A privatização é um tipo de jogo no qual os compradores das empresas sempre se dão bem, o governo sempre vende barato e os acionistas em geral são sempre recompensados pela maior eficiência da administração privada. Certo?
Nem tanto. Um levantamento feito pela Economática, a pedido da coluna, sobre o comportamento das ações das principais empresas privatizadas desde o dia de sua venda até o último dia 15, coloca em dúvida algumas dessas certezas.
Entre 6 empresas privatizadas de maior porte, apenas 2 apresentaram valorizações em termos reais, que superaram o índice Ibovespa da Bolsa paulista. Nos outros quatro casos, quem comprou ações das empresas privatizadas, apostando numa decolagem no médio prazo, perdeu dinheiro.
Os dois casos de sucesso são a Usiminas e a Companhia Siderúrgica de Tubarão (CST). Desde a privatização da Usiminas, em 91, até hoje, sua ação PN subiu 584% em termos reais e superou a média das outras ações do Ibovespa em 20%. As ações PNB da CST subiram 401% em termos reais e 106% acima do Ibovespa desde a privatização, em 93.
Não por coincidência, lembra o administrador de um fundo de ações, foram duas empresas vendidas no início do processo, quando havia menos interessados. Por essa razão, ambas acabaram saindo por preços considerados atraentes.
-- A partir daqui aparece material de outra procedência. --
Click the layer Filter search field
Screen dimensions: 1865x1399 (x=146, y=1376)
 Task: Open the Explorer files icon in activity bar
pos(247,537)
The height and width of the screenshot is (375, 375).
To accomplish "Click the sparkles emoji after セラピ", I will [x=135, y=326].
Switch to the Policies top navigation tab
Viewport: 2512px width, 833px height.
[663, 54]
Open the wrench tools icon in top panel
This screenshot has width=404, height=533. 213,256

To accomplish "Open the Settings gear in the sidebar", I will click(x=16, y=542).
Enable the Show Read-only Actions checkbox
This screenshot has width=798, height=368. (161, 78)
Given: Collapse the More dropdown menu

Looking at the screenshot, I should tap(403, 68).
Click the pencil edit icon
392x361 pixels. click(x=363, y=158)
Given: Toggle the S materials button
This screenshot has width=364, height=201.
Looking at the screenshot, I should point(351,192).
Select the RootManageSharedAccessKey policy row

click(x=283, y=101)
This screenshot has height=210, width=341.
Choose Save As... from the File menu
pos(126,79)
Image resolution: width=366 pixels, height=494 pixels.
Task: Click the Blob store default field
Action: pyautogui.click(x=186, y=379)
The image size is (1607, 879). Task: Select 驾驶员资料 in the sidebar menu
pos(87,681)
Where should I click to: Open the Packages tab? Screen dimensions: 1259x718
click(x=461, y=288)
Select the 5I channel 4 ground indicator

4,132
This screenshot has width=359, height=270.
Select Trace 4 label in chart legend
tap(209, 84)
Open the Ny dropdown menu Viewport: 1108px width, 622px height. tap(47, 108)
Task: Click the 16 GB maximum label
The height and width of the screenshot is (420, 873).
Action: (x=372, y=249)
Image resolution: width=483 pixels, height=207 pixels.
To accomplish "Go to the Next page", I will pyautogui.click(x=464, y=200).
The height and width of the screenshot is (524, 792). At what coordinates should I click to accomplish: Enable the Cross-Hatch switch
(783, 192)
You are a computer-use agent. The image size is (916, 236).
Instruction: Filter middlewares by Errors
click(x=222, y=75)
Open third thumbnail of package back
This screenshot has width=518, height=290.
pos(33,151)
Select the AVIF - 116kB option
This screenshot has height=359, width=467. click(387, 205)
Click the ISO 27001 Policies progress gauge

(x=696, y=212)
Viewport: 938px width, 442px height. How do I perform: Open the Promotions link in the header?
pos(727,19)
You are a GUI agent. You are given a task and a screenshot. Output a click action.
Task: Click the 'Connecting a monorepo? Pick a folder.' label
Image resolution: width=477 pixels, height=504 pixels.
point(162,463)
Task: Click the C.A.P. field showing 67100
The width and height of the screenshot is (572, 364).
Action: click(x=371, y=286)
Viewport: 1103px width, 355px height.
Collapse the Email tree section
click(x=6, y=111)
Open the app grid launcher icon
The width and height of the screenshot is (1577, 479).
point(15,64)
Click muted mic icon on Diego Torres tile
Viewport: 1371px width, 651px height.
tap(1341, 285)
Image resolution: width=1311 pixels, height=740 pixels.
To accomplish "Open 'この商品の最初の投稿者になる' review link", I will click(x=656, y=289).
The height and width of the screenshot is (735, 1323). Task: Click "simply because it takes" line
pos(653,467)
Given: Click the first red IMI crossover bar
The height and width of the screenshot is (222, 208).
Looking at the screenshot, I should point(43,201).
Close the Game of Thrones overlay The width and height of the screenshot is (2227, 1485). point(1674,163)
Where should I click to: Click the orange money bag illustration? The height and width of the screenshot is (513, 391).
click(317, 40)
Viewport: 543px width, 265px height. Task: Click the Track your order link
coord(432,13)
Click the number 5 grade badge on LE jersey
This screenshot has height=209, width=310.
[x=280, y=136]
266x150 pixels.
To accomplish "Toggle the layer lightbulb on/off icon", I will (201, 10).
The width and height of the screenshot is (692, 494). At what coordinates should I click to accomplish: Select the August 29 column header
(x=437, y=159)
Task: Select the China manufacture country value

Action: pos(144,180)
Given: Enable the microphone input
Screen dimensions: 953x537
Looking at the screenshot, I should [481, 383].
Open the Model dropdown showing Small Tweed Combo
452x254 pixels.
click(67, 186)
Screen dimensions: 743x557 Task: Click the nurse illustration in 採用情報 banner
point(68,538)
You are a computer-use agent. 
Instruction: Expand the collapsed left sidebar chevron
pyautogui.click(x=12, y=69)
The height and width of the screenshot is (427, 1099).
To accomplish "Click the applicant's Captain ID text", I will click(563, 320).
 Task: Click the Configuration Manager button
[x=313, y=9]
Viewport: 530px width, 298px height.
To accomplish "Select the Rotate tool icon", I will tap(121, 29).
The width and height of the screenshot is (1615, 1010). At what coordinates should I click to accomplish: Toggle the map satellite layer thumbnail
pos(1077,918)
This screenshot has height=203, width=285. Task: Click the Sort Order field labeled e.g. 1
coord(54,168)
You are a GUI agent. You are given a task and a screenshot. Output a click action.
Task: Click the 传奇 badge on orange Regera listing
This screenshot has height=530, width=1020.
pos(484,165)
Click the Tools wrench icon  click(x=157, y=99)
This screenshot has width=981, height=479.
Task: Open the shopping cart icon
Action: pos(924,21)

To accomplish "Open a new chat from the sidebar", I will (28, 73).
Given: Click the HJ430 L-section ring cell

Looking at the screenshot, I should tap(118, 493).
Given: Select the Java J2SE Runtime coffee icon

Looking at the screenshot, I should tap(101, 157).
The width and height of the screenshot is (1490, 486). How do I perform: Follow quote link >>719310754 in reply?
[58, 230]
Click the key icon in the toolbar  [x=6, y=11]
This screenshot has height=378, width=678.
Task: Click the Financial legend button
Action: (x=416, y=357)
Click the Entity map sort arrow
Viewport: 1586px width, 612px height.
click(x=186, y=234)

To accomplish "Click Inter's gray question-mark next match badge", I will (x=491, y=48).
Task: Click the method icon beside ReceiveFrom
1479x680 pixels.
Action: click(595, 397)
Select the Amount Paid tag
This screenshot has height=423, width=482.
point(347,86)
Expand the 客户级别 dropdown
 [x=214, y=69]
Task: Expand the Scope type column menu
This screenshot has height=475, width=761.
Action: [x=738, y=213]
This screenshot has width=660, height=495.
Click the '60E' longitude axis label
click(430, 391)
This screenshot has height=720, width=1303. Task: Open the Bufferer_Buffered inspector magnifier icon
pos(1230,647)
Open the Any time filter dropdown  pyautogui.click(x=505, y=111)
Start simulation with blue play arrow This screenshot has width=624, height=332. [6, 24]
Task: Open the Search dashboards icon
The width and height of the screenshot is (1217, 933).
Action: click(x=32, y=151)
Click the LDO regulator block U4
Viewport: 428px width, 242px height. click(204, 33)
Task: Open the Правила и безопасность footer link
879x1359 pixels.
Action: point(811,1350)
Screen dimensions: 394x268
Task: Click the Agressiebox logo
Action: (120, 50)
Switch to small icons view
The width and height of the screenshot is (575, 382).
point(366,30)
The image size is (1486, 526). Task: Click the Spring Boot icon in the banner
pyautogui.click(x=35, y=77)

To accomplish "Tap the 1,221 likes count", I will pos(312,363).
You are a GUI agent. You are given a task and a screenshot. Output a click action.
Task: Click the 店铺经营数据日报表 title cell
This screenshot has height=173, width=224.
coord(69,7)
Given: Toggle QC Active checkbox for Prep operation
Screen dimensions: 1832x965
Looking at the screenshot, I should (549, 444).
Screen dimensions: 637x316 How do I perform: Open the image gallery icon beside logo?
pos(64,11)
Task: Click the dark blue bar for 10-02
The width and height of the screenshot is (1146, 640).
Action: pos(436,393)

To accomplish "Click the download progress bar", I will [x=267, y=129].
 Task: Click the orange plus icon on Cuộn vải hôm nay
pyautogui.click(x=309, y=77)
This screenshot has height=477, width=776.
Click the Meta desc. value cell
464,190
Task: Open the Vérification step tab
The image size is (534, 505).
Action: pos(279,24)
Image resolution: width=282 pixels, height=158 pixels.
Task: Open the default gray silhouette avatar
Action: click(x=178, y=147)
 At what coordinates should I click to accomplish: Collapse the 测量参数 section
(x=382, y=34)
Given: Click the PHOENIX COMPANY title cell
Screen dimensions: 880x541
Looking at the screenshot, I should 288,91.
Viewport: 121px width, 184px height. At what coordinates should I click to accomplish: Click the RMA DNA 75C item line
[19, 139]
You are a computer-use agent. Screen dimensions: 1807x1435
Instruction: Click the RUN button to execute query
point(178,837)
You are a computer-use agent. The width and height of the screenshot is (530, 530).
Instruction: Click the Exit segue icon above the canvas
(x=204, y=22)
São, também, dois casos de sucesso. A Usiminas é qualificada por outro administrador de peso como uma empresa "profissional, independente e muito competitiva". A CST deu um grande salto, ainda que sua compra recente por um consórcio que inclui a Acesita tenha aberto algumas dúvidas.
Dois casos de quedas enormes nos preços das ações são os da Acesita e da Cosipa. A Acesita PN caiu, desde 92, 42% em termos reais e ficou 86% abaixo da variação do Ibovespa (no caso das ações PN, as quedas foram de 51% e 88%). A Cosipa PNB perdeu, desde 94, 72% de seu valor em reais e ficou 87% abaixo do Ibovespa (as ações ON caíram 66% e 84%, respectivamente).
No caso da Acesita, o excessivo apetite de sua administração privada por diversificação levantou dúvidas no mercado. A Cosipa, segundo um analista, revelou-se um problema industrial muito mais complicado e custoso do que parecia antes da privatização.
A Companhia Siderúrgica Nacional (CSN) foi símbolo dos ganhos que a privatização pode trazer para uma empresa estatal. No entanto, também nesse caso seu apetite por diversificação criou dúvidas. A performance de suas ações não é um desastre, mas está longe de ser um sucesso inequívoco: desde 93, as ações ON subiram 55% em reais, mas ficaram 44% abaixo do Ibovespa.
Finalmente, há o caso da Light, vendida em maio deste ano, cujas ações ON caíram, desde então, 16% em reais e ficaram 27% abaixo do Ibovespa. Há uma explicação. Como todas as ações da Light são ordinárias, seus acionistas puderam vendê-las ao controlador, no momento da privatização, pelo valor da operação. Fizeram isso porque o governo, permitindo o uso de moedas podres e dando outras vantagens, reduziu o valor real da empresa, sem reduzir o valor de venda das ações (que ficaram acima do preço de mercado). Com isso, 13% dos 18% das ações que estavam no mercado foram vendidas ao controlador na privatização. As ações que sobraram ficaram sem liquidez e perderam valor.
As comparações com o Ibovespa trazem alguma distorção dado o peso da Telebrás no índice. No ano passado, por exemplo, enquanto o Ibovespa caiu 3% em dólares, o índice da FGV, de cem ações, caiu 35%.
Mesmo assim, o fato é que, se o preço de venda das estatais fosse uma miséria, os ganhos dos novos compradores teriam sido imensos e se refletido nos preços das ações. Os exemplos ilustram também o óbvio: a administração privada não é garantia absoluta de sucesso nem de ganhos aos minoritários.
O fenômeno, aliás, não é só brasileiro. A revista "The Economist" publicou dados do banco Morgan Stanley mostrando que quem comprou ações de empresas privatizadas na França perdeu, em 1994, 9,3% (ou 7,1% em relação à média do mercado) e, na Itália, perdeu 8,5% e 0,5%, respectivamente.